QEII Foundation supports improvements in cancer care surgeries for surgeons, patients and the health care system
Medical research is conducted with the overarching goal of improving people’s lives. But the value of research isn’t fully realized until research teams translate the science into treatment and care.
Nobody understands this better than the QEII Health Sciences Centre (QEII) in Halifax, Nova Scotia.
The QEII Foundation Translating Research Into Care (TRIC) grants fuel direct and positive changes for health care, including better patient outcomes, reduced wait times and improved access to care.
They provide the opportunity for researchers to collaborate with health system administrators and patients to improve the way health care is delivered in Nova Scotia.
TRIC grants help turn science and theory-based ideas into improved practice and clinical innovation. They are made possible by donors who believe in the power of research to advance health care.

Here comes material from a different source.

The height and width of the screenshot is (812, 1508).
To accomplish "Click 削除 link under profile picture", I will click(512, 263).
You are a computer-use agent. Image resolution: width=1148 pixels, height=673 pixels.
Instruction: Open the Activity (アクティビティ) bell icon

Dr. Matthew Rigby, Nova Scotia Health researcher and QEII Head and Neck Oncology surgeon, is part of a team working to close that gap between evidence and practice with the help of a 2019 QEII Foundation TRIC grant.
Along with Dr. Martin Bullock, Division of Anatomical Pathology at the QEII, and Dr. Laurette Geldenhuys, Division Head, Anatomical Pathology at the QEII, Dr. Rigby is conducting a study to assess whether a surgical protocol that proved remarkably successful for head and neck tumors will also improve care for patients with unknown primary tumors.

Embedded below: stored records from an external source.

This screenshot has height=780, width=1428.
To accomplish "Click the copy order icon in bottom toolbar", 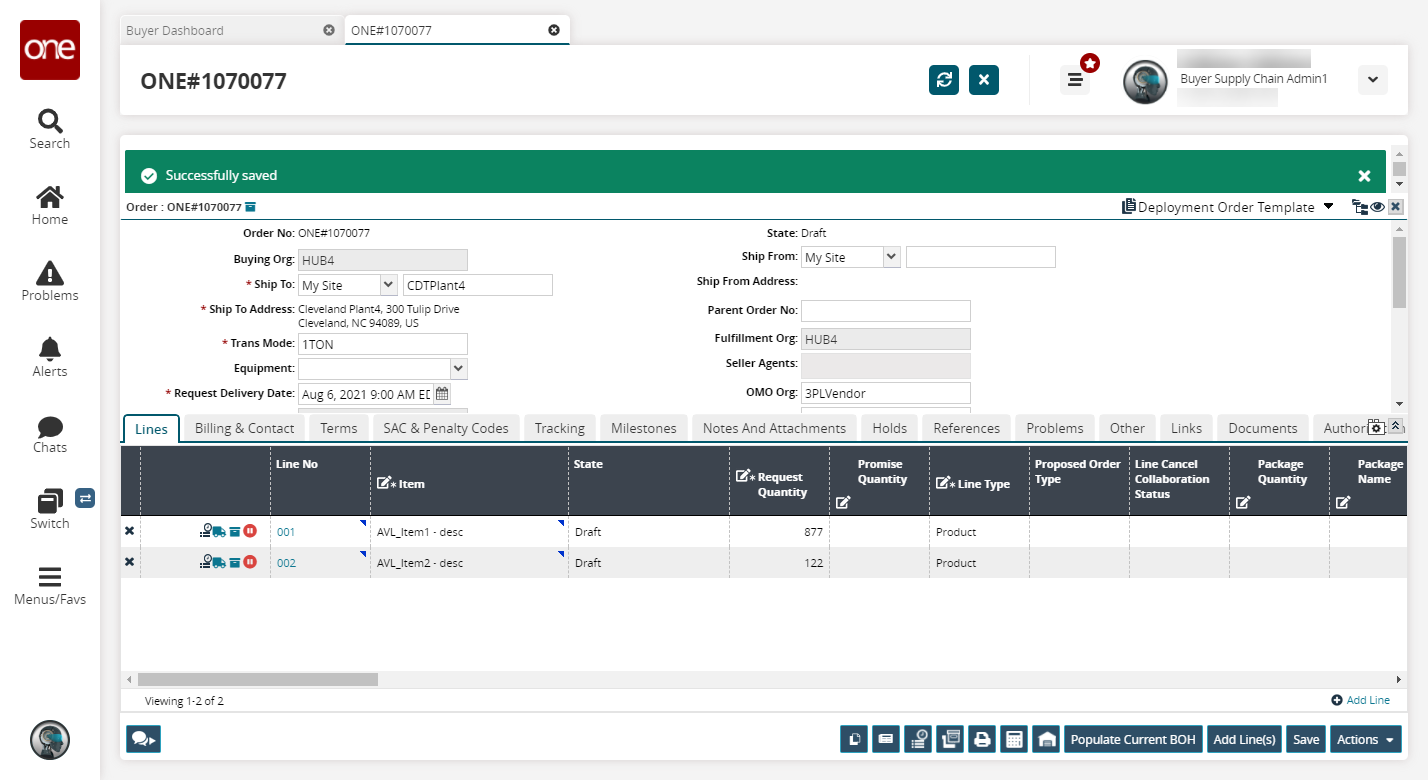I will coord(855,740).
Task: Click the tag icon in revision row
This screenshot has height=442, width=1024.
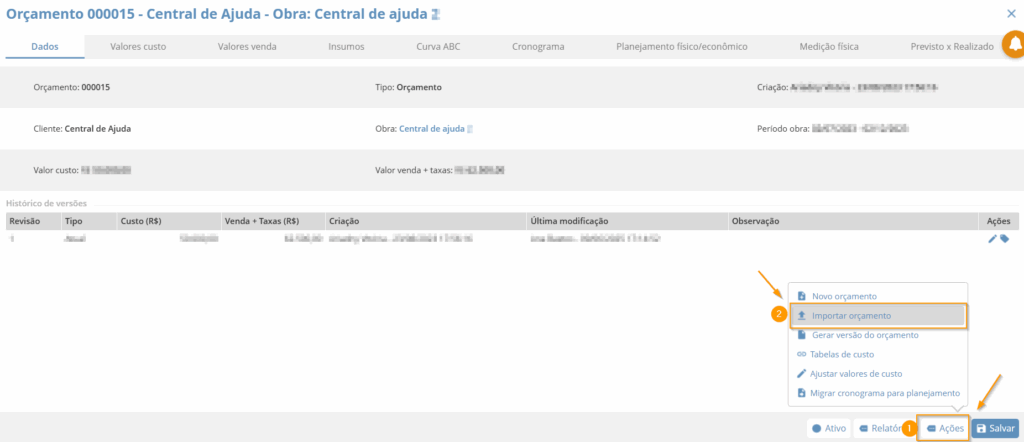Action: tap(1004, 239)
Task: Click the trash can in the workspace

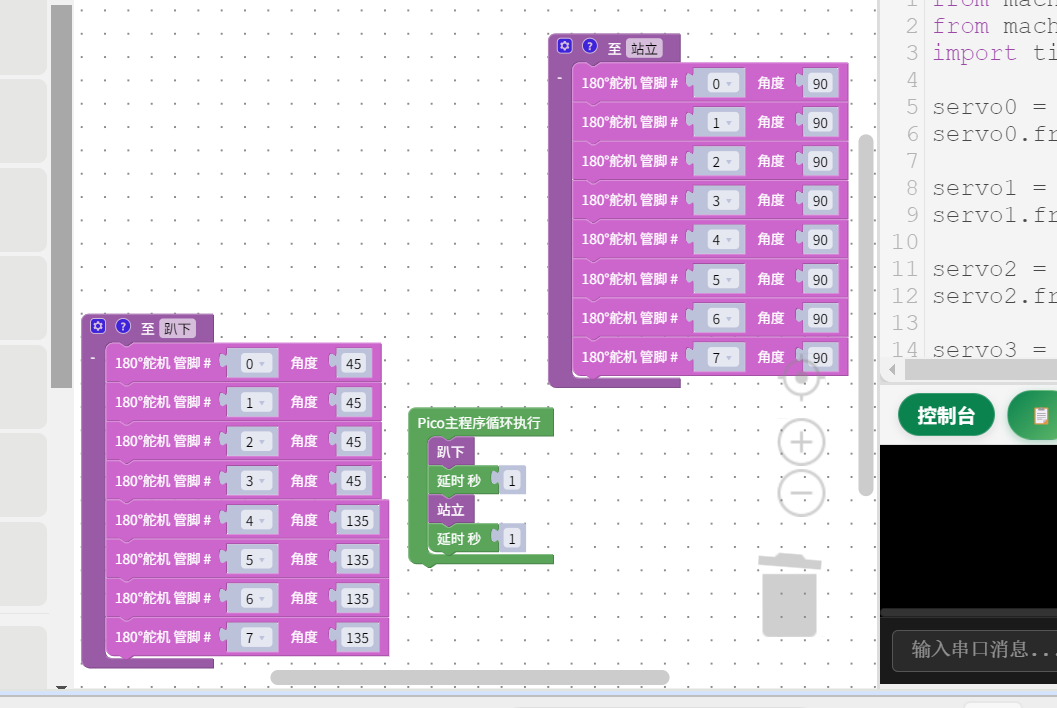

For decades, patients who presented with cancer of the head and neck followed a fairly predictable pattern – over 60 years of age, heavy smokers and/or drinkers, with underlying health conditions.
Non-smokers who developed throat cancer were quite rare. But over the years, oncologists began to notice an alarming rise in throat cancer in younger, otherwise healthy patients.

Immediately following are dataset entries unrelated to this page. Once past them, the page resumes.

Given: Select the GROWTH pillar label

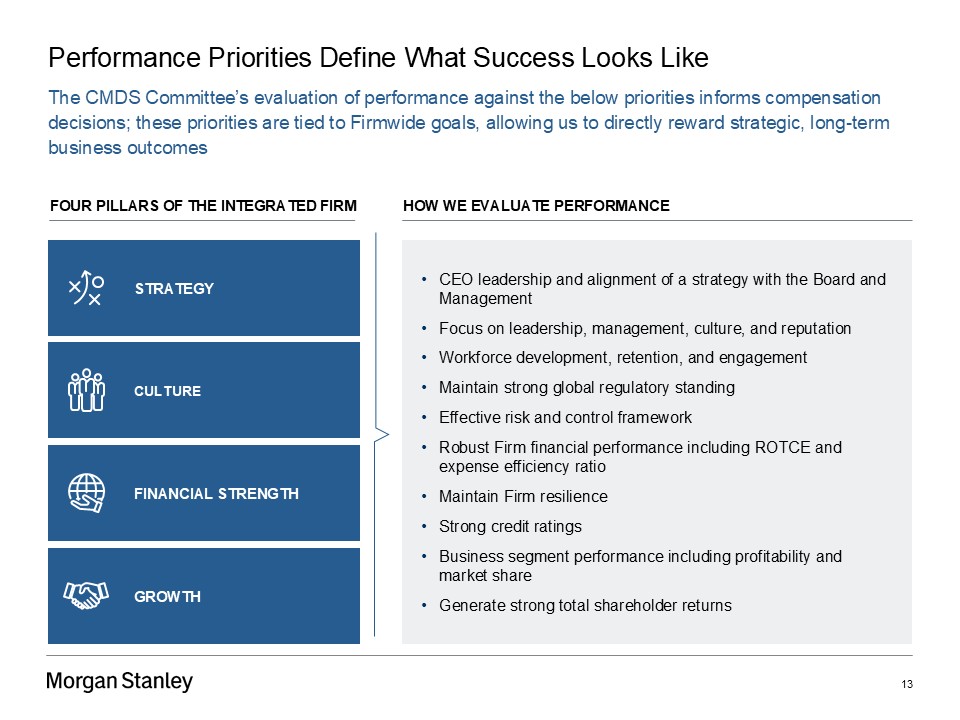Looking at the screenshot, I should tap(167, 597).
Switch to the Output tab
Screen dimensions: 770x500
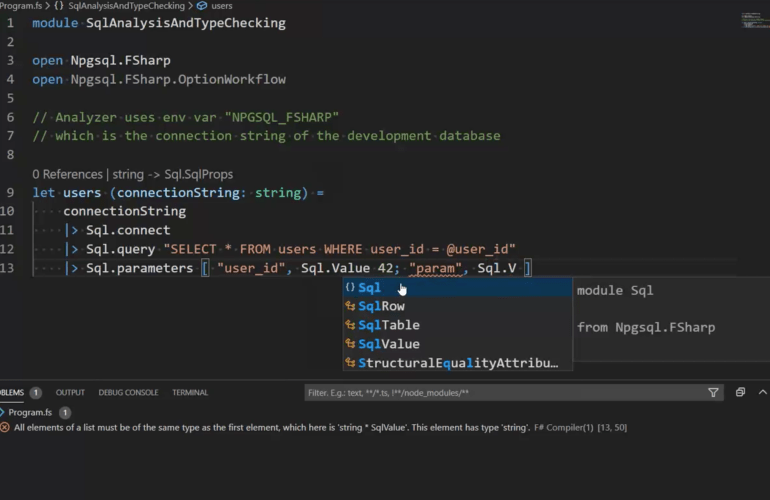(x=70, y=393)
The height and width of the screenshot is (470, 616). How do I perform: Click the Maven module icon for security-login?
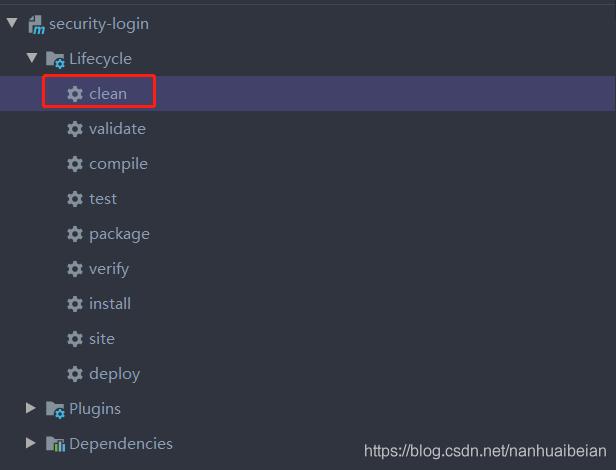[x=37, y=24]
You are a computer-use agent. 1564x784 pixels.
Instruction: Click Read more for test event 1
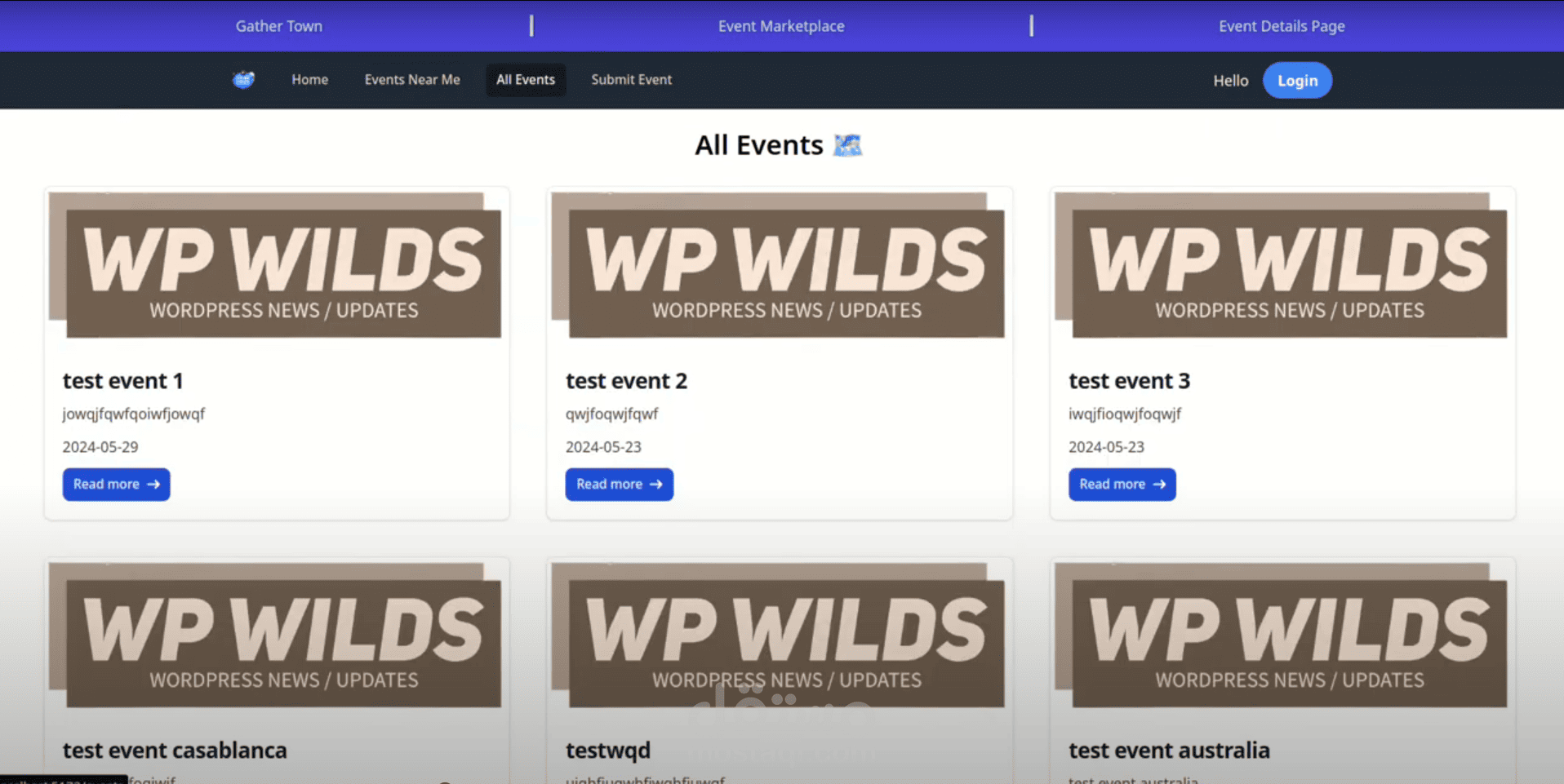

Around 2007, Nova Scotia was seeing an annual average of 145 new cases of mouth, throat or voice box cancer. The data suggests that by 2028, that number is projected to be as high as 220 cases per year in the province.
Dr. Rigby observed that trend. “Head and neck cancer rates are pretty stable. But if you look more closely, you’ll find cancers in the front of the mouth, tongue and voice box are going down. But the back of the tongue and tonsil rates are skyrocketing. That’s HPV.”
Human Papillomavirus (HPV) has been around since the 1960s, and we’ve known for years that it can cause cervical cancer in women. We now know that it also causes throat cancer in men and women.
According to Dr. Rigby, “Cancers in the tonsils and tongue base are often in the folds lymphoid tissue where there is a lot of surface area. You can have a cancer growing that you can’t see or feel because it’s so small, but it can quickly spread to a node in your neck.”
That is an unknown primary tumor – where the cancer is detected in a neck node, but the oncologist doesn’t know where it originated.
Back to the study – a few years ago, the same team of researchers conducted a QEII Foundation TRIC-funded study that saw remarkable improvements in the success rate of head and neck tumor surgeries through interoperative assessment.
Surgeons would remove a tumor with a good margin and send the entire thing to an adjacent pathology lab while the patient remained in the operating room. Pathology results would let them know there and then if they needed to resect more of a margin, or if they could close the patient up.
Under the old protocol, surgeons would send just a strip of tissue to pathology to be examined and wait, sometimes for weeks, to find out there if was a positive margin – less than ideal for the surgeon, the patient or the health care system.
Finding an unknown primary can be challenging. Clinically speaking, it’s most likely the tumor is in the tonsil.
According to Dr. Martin Bullock, Co-PI on this study, “That’s where they’re looking for these tumors in patients who fit the profile of HPV-mediated tonsillar cancers.” Once the surgeon removes the tonsil, Dr. Bullock and his team of pathologists and lab technologists prepare and examine the tissue on the spot, find the tumor and check the margins for cancer cells.
According to Dr. Laurette Geldenhuys, it’s also a win for the health care system.
As medical co-lead, her main role is to ensure the pathology policies and procedures were fully implemented for the new process; and to monitor the time it took for each procedure to determine if the experimental protocol would have a significant impact on the system.
“It’s actually had a great outcome. Most importantly, it improves survival rates among patients, and seems to have very little impact on the laboratory side – the increase in human resources that was required was very small.”